舟在湖中,年轻船家与唐谷雨两只闷葫芦碰在一起,天安地静,无聊得她连连打哈欠。
老实说,变成一只小猫崽子到现在,白露获得了许多乐趣。譬如,可以省下一笔食宿钱。再者,雨天不必亲自走路。以及,不用亲自梳头了,因为热爱撸猫的唐谷雨,时不时就会在她脑袋上顺两把。
提到顺毛,她突然想起来,唐谷雨好像已经一早上都没有顺她的毛了。
白露十分贴心地摆摆尾巴扫扫他的手背,提醒他该顺毛了。
毫无反应。
她又扫了扫他的掌心。
仍旧无反应。
他今天好奇怪啊。
白露转过脑袋,一声“喵呜”顿时哽在喉咙里,尾巴也吓得垂了下去。
唐谷雨正在看着她。并且看她的眼神很复杂,还略略带了一丝疑惑。
一点都不慈爱,不像是昨天看猫的眼神。
白露心跳加速,难不成他开始怀疑自己不是小猫崽子了吗?
从什么时候开始的?
莫非是昨夜药碗忘记藏起来被他发现了?又或者是昨晚偷喝的茶太多了他察觉不对劲了?再或者……白露使劲回想昨晚自己干过的事,暗暗感叹,唐谷雨果然没那么好上当。
不过,所幸,他只要没说什么,就铁定是还在怀疑,尚未确定。她还能悄悄地在他身边潜伏一阵子。
想到这里,白露觉得自己的形象愈发光辉伟大。她竟能关心一个人关心到屈尊变成一只小猫,甚至愿意小心翼翼地跟在他身边保护他,实在是太令人感动了。
泊船缓缓前行,快靠岸时,雨已小了许多。一只小麻雀叽叽喳喳地飞进乌篷船下躲雨,白露为了展现自己是一只猫,一蹬腿,刻意朝刚刚停歇的小麻雀扑过去。
船晃了晃,小麻雀扑棱着翅膀朝船头飞去,叫她扑了个空。白露不服气,又喵呜一声,猛地扑去。

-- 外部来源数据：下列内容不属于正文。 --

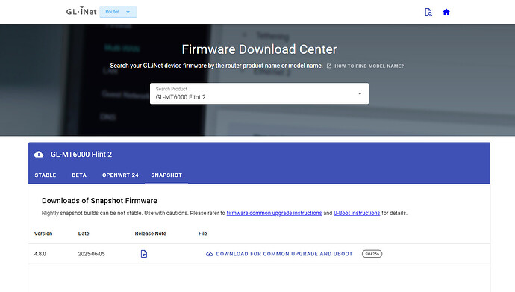
Task: Open firmware common upgrade instructions link
Action: pos(274,213)

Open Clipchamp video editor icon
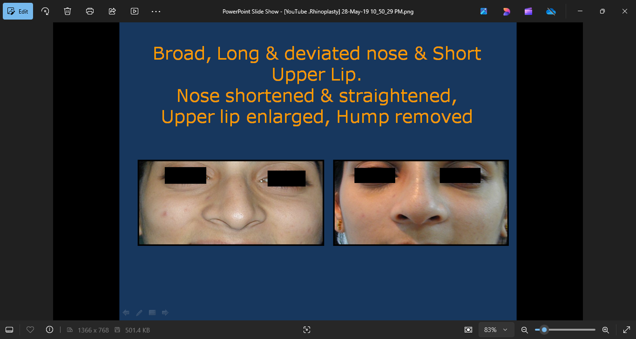528,11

她到底不是一只真的猫,没有那么矫健的身手。一扑就扑歪了,恰恰好撞在年轻船夫的小腿肚上。
她愧疚地抬头,却发现船夫纹丝不动,手中的动作亦毫无停顿。
蹬蹬蹬跑回唐谷雨身边,唐谷雨显然也注意到了不对劲,不动声色地挥出一张验灵符。
验灵符在年轻船夫背上贴了一会儿,却又毫无反应,飞回了唐谷雨手中。他皱了皱眉头,将符咒重新收回怀中。
符咒对年轻船夫不起作用,看来他非鬼怪亦非尸首。居然是个普通人?白露心下惊讶,想不到世上居然有比唐谷雨还镇静的人啊。
至午时,船靠了岸。此时雨已不再下,空中艳阳高悬,风和云晓。
岸头是一座低矮近水的木板小桥,白露一蹦一跳地走在小桥上,木板嘎吱嘎吱,桥墩周围藻荇浮动,惊走湖中几尾正在嬉戏的锦鲤。
白露光秃秃的四个小肉垫踩着木板,心中有些奇怪。不晓得为何,这木板桥被太阳晒得很干,连簇青苔都找不见,丝毫没有被暴雨冲刷过的痕迹。